Когда русские люди в конце X века оказались насильственно крещены, они не были внутренне готовы для принятия веры в единого творца и тайно продолжали поклоняться языческим богам. Прошло не одно столетие, пока в сознании верующих установилось странное равновесие из христианских и языческих начал. Но не обучаемые церковью, не развивавшие в себе личность, способную делать выбор и нести ответственность за свои поступки, под вечным страхом Божьего наказания они по-прежнему инстинктивно держались вместе, как прежде, — родом и искали поддержку у душ предков, как дети — у родителей. Древний обычай почитать души предков и просить их помощи закрепился и в православном культе умерших родственников. Подобного культа нет в других христианских конфессиях.
Пожалуй, справедливо говорить о сознании русских людей той поры, как о своего рода «детском» или «отроческом». Действительно, именно дети любят своих только потому, что они свои. Дети боятся, а значит, не любят чужих только потому, что они чужие. Именно дети инстинктивно ищут защиту у отца и матери. Не потому ли царь стал для русского человека царем-батюшкой, надежей и покровителем? (Об этом несколько позже.)
Это состояние «детскости» поддерживалось у наших предков самой жизненной средой. Например, в церкви библейские и евангельские герои, а в жизни персонажи народных сказок, былин, песен всегда представали без полутонов — либо положительными, либо отрицательными. Таким же черно-белым, наделенным добрыми и злыми силами воспринимался окружающий мир. Может быть, эта «детскость» характера людей XVII века с их полярными оценками окружающего мира помогает, хотя бы в какой-то степени, объяснить странную особенность русского характера — тяготение к крайностям разного рода, неумение «ни в чем меры держать, средним путем ходить». Именно так с горечью определил это свойство русского характера в XVII веке Юрий Крижанич, подметив его у сородичей. (Южный славянин, он приехал в Москву с идеей объединения всего славянского братства.) Быть может, с этих позиций станут понятными крайне эмоциональные, чрезмерные, с протестами и групповыми самосожжениями реакции, которыми характеризовался русский церковный раскол в XVII столетии. Слова «по своему обычаю сверх меры», пожалуй, можно считать ключевыми для русского характера во все времена. Здесь можно найти множество примеров — и исторических и будничных.

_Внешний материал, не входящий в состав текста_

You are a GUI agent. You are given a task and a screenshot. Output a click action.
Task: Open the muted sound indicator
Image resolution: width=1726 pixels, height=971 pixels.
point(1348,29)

Иллюстрация из книги «Портреты, гербы и печати большой государственной книги». 1672 год.
Любовь к своим чадам, забота об их душе бесспорна. Эта мысль, по-разному высказываемая, вновь и вновь звучит в своде христианских жизненных установок. Детей следует любить и беречь. Отец должен хранить своих чад, как свою душу, как зеницу ока. Необходимо заботиться о чистоте их телесной, оберегать их от всякого греха. Детей необходимо «страхом спасати», видимо, прививая им мысль об ответе перед Богом. Однако система воспитания, предписывавшаяся церковью, была, мягко говоря, суровой. Вопрос о том, можно или нельзя «пороть» детей для их блага, а заодно и блага родителей, тогда просто не стоял. «Воспитай детище с прещением и обрящеши о нем покой и благословение»; «Казни [наказывай] сына своего от юности его, и покоит тя на старость твою, и даст красоту душе твоей».
К мысли о необходимости строго воспитывать с наказаниями «Домострой» обращается неоднократно. Более того, особая жестокость наказания преподносилась как особая забота о душе ребенка: «И не ослабляй, бия младенца: аще бо жезлом биеши его, не умрет, но здравее будет, ты бо, бия его по телу, а душу его избавлявши от смерти». Любопытный штрих: слово «наказывать» получило в русском языке смысл и поучения и наказания. Ну а само наказание? По-видимому, оно должно было олицетворять Божий суд, только на земле. Сегодня, пожалуй, трудно себе представить, как это можно, любя своего ребенка, как свою душу, бить при этом младенца «жезлом», да еще и «не ослабляя»? Странные, несовместимые крайности, природу которых следует искать, по-видимому, все в том же неумении «средним путем ходить».